§ **Required task**
Render the records below as a numbered list, leaving out any blank lines.

§ **Material to process**
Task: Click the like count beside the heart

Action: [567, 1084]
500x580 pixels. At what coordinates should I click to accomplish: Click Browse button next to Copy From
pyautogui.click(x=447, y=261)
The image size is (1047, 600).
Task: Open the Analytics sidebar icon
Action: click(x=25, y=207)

§ **The reply**
1. Task: Click the like count beside the heart
2. Action: [567, 1084]
3. 500x580 pixels. At what coordinates should I click to accomplish: Click Browse button next to Copy From
4. pyautogui.click(x=447, y=261)
5. The image size is (1047, 600).
6. Task: Open the Analytics sidebar icon
7. Action: click(x=25, y=207)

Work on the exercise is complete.